**What to work on:** Your task is to copy the stretch of lines in the records below that begins with the line containing "abril 6, 2026 (78, 454)" and ends with the line containing "mayo 17, 2026", exactly as written, with nothing added.

**Supplied material:**
---
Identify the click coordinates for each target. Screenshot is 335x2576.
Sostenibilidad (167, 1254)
---
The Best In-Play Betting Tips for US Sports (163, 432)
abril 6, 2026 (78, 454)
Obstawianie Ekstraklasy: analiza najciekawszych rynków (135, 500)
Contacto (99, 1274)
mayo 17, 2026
---
**Answer to the exercise:**
abril 6, 2026 (78, 454)
Obstawianie Ekstraklasy: analiza najciekawszych rynków (135, 500)
Contacto (99, 1274)
mayo 17, 2026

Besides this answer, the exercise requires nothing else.